Daniel was a man who knew reverence; he was a man who knew how to approach God, and how to be in His presence. This was no feigned humility, this was no feigned reverence or subservience, Daniel truly humbled and prepared himself with fasting, sackcloth, and ash as he stood before the Lord of lords.
If we humble ourselves and acknowledge the fact that we really don’t know it all, then there is much to learn from the lives of those who came before us, including how they entreated the favor of God in their lives, and what they did in order for their prayers to be answered, and speedily so.
It is when we refuse to believe that there is still something left for us to learn, that we close off our hearts and minds to the possibility that we might not know everything, that there are still areas in which we can grow, and that there are still practices we can apply to our spiritual lives which will make for a greater revelation of God and His presence in our lives as a whole.
We grow by learning.
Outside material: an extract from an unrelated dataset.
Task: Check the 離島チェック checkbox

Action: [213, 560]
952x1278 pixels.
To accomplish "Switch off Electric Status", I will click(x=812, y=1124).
As we grow, our perception shifts and what we once thought was the optimal way of doing something turns out to be cumbersome and impractical.
This is, in the end, the point of this entire series: the learning of the practice of prayer, the learning of the practice of approaching God, and petitioning Him.
One thing is certain, I will have done my duty before God with this series, and once it is finished, if you will still not know how to pray effectively, it will be nobody’s fault but your own.
Daniel 9:20-23, “Now while I was speaking, praying, and confessing my sin and the sin of my people Israel, and presenting my supplication before the Lord my God for the holy mountain of my God, yes, while I was speaking in prayer, the man Gabriel, whom I have seen in the vision at the beginning, being caused to fly swiftly, reached me about the time of the evening offering. And he informed me, and talked with me, and said, ‘O Daniel, I have now come forth to give you skill to understand. At the beginning of your supplications the command went out and I have come to tell you, for you are greatly beloved; therefore consider the matter and understand the vision.’”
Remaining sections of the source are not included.